- Task description
The answer must be an exact transcription of all the records below.

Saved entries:
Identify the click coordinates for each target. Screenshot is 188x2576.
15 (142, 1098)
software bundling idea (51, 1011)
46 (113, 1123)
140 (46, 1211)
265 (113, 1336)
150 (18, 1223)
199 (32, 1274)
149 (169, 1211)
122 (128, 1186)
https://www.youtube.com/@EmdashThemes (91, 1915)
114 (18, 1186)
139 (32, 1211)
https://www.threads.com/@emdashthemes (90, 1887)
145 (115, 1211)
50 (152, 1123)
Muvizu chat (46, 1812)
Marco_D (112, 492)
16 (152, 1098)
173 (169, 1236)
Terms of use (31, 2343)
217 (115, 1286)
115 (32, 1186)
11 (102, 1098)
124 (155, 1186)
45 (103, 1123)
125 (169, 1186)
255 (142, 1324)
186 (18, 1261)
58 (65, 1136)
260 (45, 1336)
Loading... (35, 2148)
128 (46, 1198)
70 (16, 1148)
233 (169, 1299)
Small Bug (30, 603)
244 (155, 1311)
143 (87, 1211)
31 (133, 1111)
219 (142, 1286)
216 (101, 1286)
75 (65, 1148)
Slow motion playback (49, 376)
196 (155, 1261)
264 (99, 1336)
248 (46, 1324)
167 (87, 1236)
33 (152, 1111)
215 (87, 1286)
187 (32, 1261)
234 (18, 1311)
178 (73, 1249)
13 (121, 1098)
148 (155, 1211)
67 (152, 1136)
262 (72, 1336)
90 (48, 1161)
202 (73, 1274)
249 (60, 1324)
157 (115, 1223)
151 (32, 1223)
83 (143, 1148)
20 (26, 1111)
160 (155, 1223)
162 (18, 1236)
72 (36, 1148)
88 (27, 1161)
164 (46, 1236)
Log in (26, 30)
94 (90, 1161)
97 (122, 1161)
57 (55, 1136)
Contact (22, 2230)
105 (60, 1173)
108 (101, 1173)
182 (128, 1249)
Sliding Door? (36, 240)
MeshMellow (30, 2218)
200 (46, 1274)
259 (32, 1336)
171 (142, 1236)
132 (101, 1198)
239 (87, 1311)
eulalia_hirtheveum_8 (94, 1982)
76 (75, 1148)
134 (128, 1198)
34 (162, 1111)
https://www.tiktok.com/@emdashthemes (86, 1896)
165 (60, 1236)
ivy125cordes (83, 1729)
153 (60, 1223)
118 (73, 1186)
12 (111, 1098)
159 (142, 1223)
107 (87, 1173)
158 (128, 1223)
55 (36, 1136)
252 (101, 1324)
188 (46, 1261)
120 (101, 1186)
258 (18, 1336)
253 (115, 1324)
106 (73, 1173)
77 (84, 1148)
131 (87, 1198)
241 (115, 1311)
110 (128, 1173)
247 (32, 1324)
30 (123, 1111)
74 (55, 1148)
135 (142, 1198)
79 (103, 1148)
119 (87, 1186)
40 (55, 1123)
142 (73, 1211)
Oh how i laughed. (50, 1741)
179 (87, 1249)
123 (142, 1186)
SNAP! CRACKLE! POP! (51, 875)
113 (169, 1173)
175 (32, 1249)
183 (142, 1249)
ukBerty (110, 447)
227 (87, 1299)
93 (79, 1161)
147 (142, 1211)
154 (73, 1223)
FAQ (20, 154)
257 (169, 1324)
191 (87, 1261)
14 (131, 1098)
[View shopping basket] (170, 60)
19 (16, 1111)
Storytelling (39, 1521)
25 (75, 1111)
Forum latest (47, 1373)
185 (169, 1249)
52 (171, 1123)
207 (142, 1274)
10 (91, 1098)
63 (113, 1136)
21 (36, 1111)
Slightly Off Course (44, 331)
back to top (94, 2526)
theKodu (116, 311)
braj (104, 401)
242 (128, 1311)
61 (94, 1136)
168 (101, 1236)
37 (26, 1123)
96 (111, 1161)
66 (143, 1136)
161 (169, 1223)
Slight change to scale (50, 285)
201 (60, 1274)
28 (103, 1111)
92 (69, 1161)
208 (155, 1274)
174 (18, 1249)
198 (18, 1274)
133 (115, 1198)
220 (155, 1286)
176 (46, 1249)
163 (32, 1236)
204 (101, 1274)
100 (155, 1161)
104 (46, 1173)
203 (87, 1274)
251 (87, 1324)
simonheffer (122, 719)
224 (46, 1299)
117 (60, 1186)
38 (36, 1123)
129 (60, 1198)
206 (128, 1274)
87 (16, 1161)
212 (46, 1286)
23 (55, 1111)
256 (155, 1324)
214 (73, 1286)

- Response to this task
Identify the click coordinates for each target. Screenshot is 188x2576.
15 (142, 1098)
software bundling idea (51, 1011)
46 (113, 1123)
140 (46, 1211)
265 (113, 1336)
150 (18, 1223)
199 (32, 1274)
149 (169, 1211)
122 (128, 1186)
https://www.youtube.com/@EmdashThemes (91, 1915)
114 (18, 1186)
139 (32, 1211)
https://www.threads.com/@emdashthemes (90, 1887)
145 (115, 1211)
50 (152, 1123)
Muvizu chat (46, 1812)
Marco_D (112, 492)
16 (152, 1098)
173 (169, 1236)
Terms of use (31, 2343)
217 (115, 1286)
115 (32, 1186)
11 (102, 1098)
124 (155, 1186)
45 (103, 1123)
125 (169, 1186)
255 (142, 1324)
186 (18, 1261)
58 (65, 1136)
260 (45, 1336)
Loading... (35, 2148)
128 (46, 1198)
70 (16, 1148)
233 (169, 1299)
Small Bug (30, 603)
244 (155, 1311)
143 (87, 1211)
31 (133, 1111)
219 (142, 1286)
216 (101, 1286)
75 (65, 1148)
Slow motion playback (49, 376)
196 (155, 1261)
264 (99, 1336)
248 (46, 1324)
167 (87, 1236)
33 (152, 1111)
215 (87, 1286)
187 (32, 1261)
234 (18, 1311)
178 (73, 1249)
13 (121, 1098)
148 (155, 1211)
67 (152, 1136)
262 (72, 1336)
90 (48, 1161)
202 (73, 1274)
249 (60, 1324)
157 (115, 1223)
151 (32, 1223)
83 (143, 1148)
20 (26, 1111)
160 (155, 1223)
162 (18, 1236)
72 (36, 1148)
88 (27, 1161)
164 (46, 1236)
Log in (26, 30)
94 (90, 1161)
97 (122, 1161)
57 (55, 1136)
Contact (22, 2230)
105 (60, 1173)
108 (101, 1173)
182 (128, 1249)
Sliding Door? (36, 240)
MeshMellow (30, 2218)
200 (46, 1274)
259 (32, 1336)
171 (142, 1236)
132 (101, 1198)
239 (87, 1311)
eulalia_hirtheveum_8 (94, 1982)
76 (75, 1148)
134 (128, 1198)
34 (162, 1111)
https://www.tiktok.com/@emdashthemes (86, 1896)
165 (60, 1236)
ivy125cordes (83, 1729)
153 (60, 1223)
118 (73, 1186)
12 (111, 1098)
159 (142, 1223)
107 (87, 1173)
158 (128, 1223)
55 (36, 1136)
252 (101, 1324)
188 (46, 1261)
120 (101, 1186)
258 (18, 1336)
253 (115, 1324)
106 (73, 1173)
77 (84, 1148)
131 (87, 1198)
241 (115, 1311)
110 (128, 1173)
247 (32, 1324)
30 (123, 1111)
74 (55, 1148)
135 (142, 1198)
79 (103, 1148)
119 (87, 1186)
40 (55, 1123)
142 (73, 1211)
Oh how i laughed. (50, 1741)
179 (87, 1249)
123 (142, 1186)
SNAP! CRACKLE! POP! (51, 875)
113 (169, 1173)
175 (32, 1249)
183 (142, 1249)
ukBerty (110, 447)
227 (87, 1299)
93 (79, 1161)
147 (142, 1211)
154 (73, 1223)
FAQ (20, 154)
257 (169, 1324)
191 (87, 1261)
14 (131, 1098)
[View shopping basket] (170, 60)
19 (16, 1111)
Storytelling (39, 1521)
25 (75, 1111)
Forum latest (47, 1373)
185 (169, 1249)
52 (171, 1123)
207 (142, 1274)
10 (91, 1098)
63 (113, 1136)
21 (36, 1111)
Slightly Off Course (44, 331)
back to top (94, 2526)
theKodu (116, 311)
braj (104, 401)
242 (128, 1311)
61 (94, 1136)
168 (101, 1236)
37 (26, 1123)
96 (111, 1161)
66 (143, 1136)
161 (169, 1223)
Slight change to scale (50, 285)
201 (60, 1274)
28 (103, 1111)
92 (69, 1161)
208 (155, 1274)
174 (18, 1249)
198 (18, 1274)
133 (115, 1198)
220 (155, 1286)
176 (46, 1249)
163 (32, 1236)
204 (101, 1274)
100 (155, 1161)
104 (46, 1173)
203 (87, 1274)
251 (87, 1324)
simonheffer (122, 719)
224 (46, 1299)
117 (60, 1186)
38 (36, 1123)
129 (60, 1198)
206 (128, 1274)
87 (16, 1161)
212 (46, 1286)
23 (55, 1111)
256 (155, 1324)
214 (73, 1286)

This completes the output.